I walk among their aftermath. (chinese fishing nets brought to Cochin by the great chinese admiral, ZhengHe, 14th century) (with the priest from the kunan kurissu church near jew town in cochin, kerala, india. Fr Benjamin) And so our journeys meet—not in time, but in intention.

He gathered the world so it might endure. I pass through it, trying, however imperfectly, to notice what remains. (jewtown, jew street, cochin, kerala, india ) (spice store) Épigraphe « Je ne suis rien.

Je ne serai jamais rien. Je ne peux vouloir être rien. À part cela, je porte en moi tous les rêves du monde.

» — Fernando Pessoa Il n’était pas destiné à appartenir au monde qu’il décrivait. Yaqut al-Hamawi , arraché aux marges byzantines, entra dans le monde abbasside non comme savant mais comme possession. Pourtant, par la discipline silencieuse de la langue, en copiant des textes et en parcourant les routes avec une attention patiente, il devint plus qu’un natif—il devint un témoin.

En marchant à Cochin, j’avais l’impression de suivre les contours de ses phrases inachevées. Le port s’ouvrait sur la mer d’Arabie comme autrefois—des navires chargés d’épices, de manuscrits et de langues. Il aurait écouté attentivement : les noms des ports lointains, la mémoire portée par le commerce, les détails que d’autres négligent.

Yaqut ne voyageait ni pour conquérir ni pour s’émerveiller. Il voyageait pour préserver. Son Mu’jam al-Buldan est moins une géographie qu’un acte de mémoire—des villes décrites avant leur disparition, des noms sauvés de l’oubli.

Cochin aussi rassemble des mondes. Dans les carreaux bleus de la Paradesi Synagogue , dans le lent mouvement des filets de pêche, dans la persistance des vieilles rues—il n’existe pas une seule histoire, mais des strates. Il écrivait avant les grandes effacements des Mongol invasions .

Moi, je marche parmi leurs traces. Ainsi nos voyages se rejoignent—non dans le temps, mais dans l’intention. Il recueillait le monde pour qu’il dure.

Je le traverse, tentant, imparfaitement, de remarquer ce qui subsiste. Epígrafe « No soy nada. No puedo querer ser nada.

Aparte de eso, llevo en mí todos los sueños del mundo. » — Fernando Pessoa No estaba destinado a pertenecer al mundo que describía. Yaqut al-Hamawi , arrancado de los márgenes bizantinos, entró en el mundo abasí no como sabio sino como posesión.

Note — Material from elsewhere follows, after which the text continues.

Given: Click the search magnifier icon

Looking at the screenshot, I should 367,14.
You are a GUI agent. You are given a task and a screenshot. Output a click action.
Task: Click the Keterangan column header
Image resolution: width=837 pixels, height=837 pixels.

Sin embargo, mediante la disciplina silenciosa del lenguaje, copiando textos y recorriendo caminos con atención paciente, llegó a ser algo más que un nativo—se convirtió en testigo. Al caminar por Cochin, sentí que avanzaba por los bordes de sus frases inconclusas. El puerto se abría al mar Arábigo como en su tiempo—barcos cargados de especias, manuscritos y lenguas.

Él habría escuchado con atención: los nombres de puertos lejanos, la memoria contenida en el comercio, los detalles que otros pasan por alto.